The following is a detailed introduction to tungsten carbide:
- Brief history of development:
Since 1893, German scientists have used tungsten trioxide and carbon to heat to high temperatures in an electric furnace to produce tungsten carbide, and tried to use its high melting point, high hardness and other characteristics to make wire drawing dies, etc., in order to replace diamond materials. However, due to the brittleness, easy cracking and low toughness of tungsten carbide, it has not been industrially applied. In the 1920s, German scientist Karl Schroter found that pure tungsten carbide could not adapt to the intense stress changes formed during the drawing process. Only by adding low-melting-point metals to WC can the blank have a certain toughness without reducing the hardness. In 1923, Schroter first proposed a patent for the use of powder metallurgy, that is, mixing tungsten carbide with a small amount of iron group metals (iron, nickel, cobalt), then pressing and molding, and sintering in hydrogen at a temperature above 1300°C to produce hardness alloys.
- Composition and characteristics of tungsten carbide:
Composition: In tungsten carbide, carbon atoms are embedded in the gaps of the tungsten metal lattice to form an interstitial solid solution without destroying the original metal lattice.
Physical properties:
Color: The color of tungsten carbide is usually gray or black, with a metallic luster.
Melting point: The melting point is relatively high, generally considered to be 2720℃~2870℃. Boiling point: 6000℃.
Density: The relative density is relatively high, about 15.63 (18℃), and the theoretical density is 15.55g/cm³.
Conductivity: It is a good conductor of electricity and heat.
Chemical properties: Tungsten carbide is insoluble in water, hydrochloric acid and sulfuric acid, but is easily soluble in a mixed acid of nitric acid and hydrofluoric acid. Pure tungsten carbide is brittle, and if a small amount of metals such as titanium and cobalt are added, the brittleness can be reduced.
- Uses of Tungsten Carbide Tungsten carbide is a very versatile material, and its specific application areas include but are not limited to:
Cutting tools: Tungsten carbide has extremely high hardness and high temperature resistance, making it an ideal material for manufacturing cutting tools, such as knives, drills, milling cutters, etc.
Jewelry: Tungsten carbide powder can be sintered and pressed into jewelry.
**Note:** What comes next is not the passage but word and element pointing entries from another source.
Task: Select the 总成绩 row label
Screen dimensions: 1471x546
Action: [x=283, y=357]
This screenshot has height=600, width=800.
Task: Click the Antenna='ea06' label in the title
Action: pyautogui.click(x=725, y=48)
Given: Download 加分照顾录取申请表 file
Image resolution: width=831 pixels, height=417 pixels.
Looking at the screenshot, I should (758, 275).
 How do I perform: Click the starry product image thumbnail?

It has high hardness and outstanding brightness, and is deeply loved by consumers.
Abrasives: Tungsten carbide can be used as an abrasive for grinding, polishing and other processes, such as grinding wheels, sandpaper, etc.
Weapons: Tungsten carbide has extremely high hardness and can be used to manufacture weapons such as shotgun bullets and armor-piercing bullets.
Surgical instruments: Tungsten carbide is also used to manufacture surgical instruments such as scalpels and scissors due to its excellent hardness and wear resistance.
Special coatings for high-demand parts: Tungsten carbide can be used for coatings of parts that are subjected to continuous friction and must have high wear resistance, such as bearings, rotating elements, etc.
Other applications: Tungsten carbide is also widely used in engineering machinery parts, fluid distribution or flow applications (such as water jet cutting nozzles), oil and gas industries, etc. In summary, tungsten carbide plays an important role in many fields due to its excellent physical and chemical properties.